Tank’in, ruh eşini bulduğunu düşünen ama açıldığında karşılık bulamayan saf aşık ev arkadaşı Dustin’de klasik komedi kalıpları içindeki karakterlerden birini oynuyor. Ki Jason Biggs’in adeta üzerine yapışan rollerinden bir yenisini oynadığını söylemek de mümkün. Bulduğunu düşündüğü ruh eşi ise yine benzer bir rolle karşımıza gelen Kate Hudson’la vücut bulan Alexis.

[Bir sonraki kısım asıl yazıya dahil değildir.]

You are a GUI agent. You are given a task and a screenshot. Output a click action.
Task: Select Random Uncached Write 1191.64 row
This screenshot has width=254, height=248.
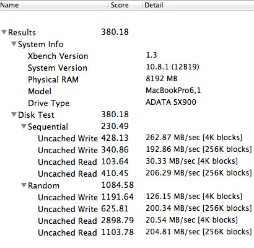(127, 197)

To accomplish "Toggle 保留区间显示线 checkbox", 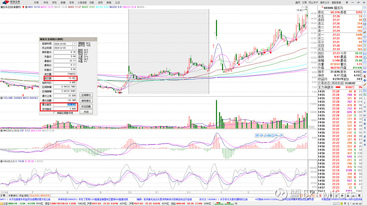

Alexis’in beklenenin aksine açılmamış goncagül misali birden arsızlaşması ise hayli tuhaf görünmekte. Mış gibi yapan bir adamın hayatına girmesiyle arsızlaşması ise Tank’in beklemediği bir şey olunca işler iyice sarpa sarıyor. Ama film beklendiği gibi zıvanadan çıkmıyor, skeçlerden oluşur gibi ara ara yükselişe geçiyor ve onca kalıp kırma denemesinden sonra hayli klişe bir final yapıyor. Bir ara Tank’in babasını işin içine sokarak “Onun hayatındaki en iyi şey benmiyim” sorusunun peşinde erkekler görmek de cabası…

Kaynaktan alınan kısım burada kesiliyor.